**Pedido 1:** Reescreva o trecho do documento entre "I – A dignidade, o" e "dos serviços públicos.", inclusive, trocando "servidor público" por "funcionário público".

**Trecho do documento:**
- - - - - - -

A tal “ingerência externa”, ao que parece, seria a lei que permite novos parcelamentos de dívidas fiscais, medida contra a qual as associações ou sindicatos dos servidores fazendários foram contrários.

A lei, no caso, tenha ou não sido resultado de MP, veio a lume nos termos da CF. Não se trata de ingerência, mas de decisão legítima, de quem detém o poder de decidir.

Não colocamos em dúvida a capacidade técnica das autoridades fazendárias, o que está mais que comprovado com os constantes recordes de arrecadação, embora a economia esteja aquém do desejado. Sem dúvida a nossa Receita é uma das melhores do mundo.

Todavia, isso não lhe dá poder para decidir como a lei deve ser feita ou mesmo cumprida. Servidor serve. Quem faz a lei é o legislador. Quem julga se a lei está certa ou não é o Judiciário. Como nos ensinou Riachão, o poeta e compositor nordestino: cada macaco no seu galho. Chô! Chuá!

Além das normas da lei 8.112/90, os servidores do poder executivo federal estão ainda sujeitos a um severo Código de Ética, contido no decreto 1.171 de 22/6/94, cujas primeiras 3 regras afirmam:

I – A dignidade, o decoro, o zelo, a eficácia e a consciência dos princípios morais são primados maiores que devem nortear o servidor público, seja no exercício do cargo ou função, ou fora dele, já que refletirá o exercício da vocação do próprio poder estatal. Seus atos, comportamentos e atitudes serão direcionados para a preservação da honra e da tradição dos serviços públicos.

- - - - - - -

**Dados de entrada:**

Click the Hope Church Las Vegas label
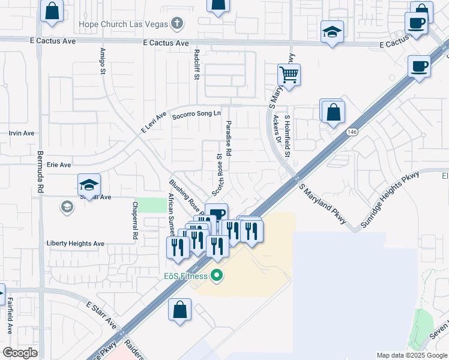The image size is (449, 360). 124,25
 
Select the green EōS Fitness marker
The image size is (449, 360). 217,276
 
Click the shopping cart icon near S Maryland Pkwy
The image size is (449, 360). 289,76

- - - - - - -

**Pedido 2:** Por favor, coloque todas as linhas dos registros acima em uma lista numerada, sem as linhas em branco e deixando as imagens de fora.

**Resposta correta 1:**
I – A dignidade, o decoro, o zelo, a eficácia e a consciência dos princípios morais são primados maiores que devem nortear o funcionário público, seja no exercício do cargo ou função, ou fora dele, já que refletirá o exercício da vocação do próprio poder estatal. Seus atos, comportamentos e atitudes serão direcionados para a preservação da honra e da tradição dos serviços públicos.

**Resposta correta 2:**
1. Click the Hope Church Las Vegas label
2. The image size is (449, 360). 124,25
3. Select the green EōS Fitness marker
4. The image size is (449, 360). 217,276
5. Click the shopping cart icon near S Maryland Pkwy
6. The image size is (449, 360). 289,76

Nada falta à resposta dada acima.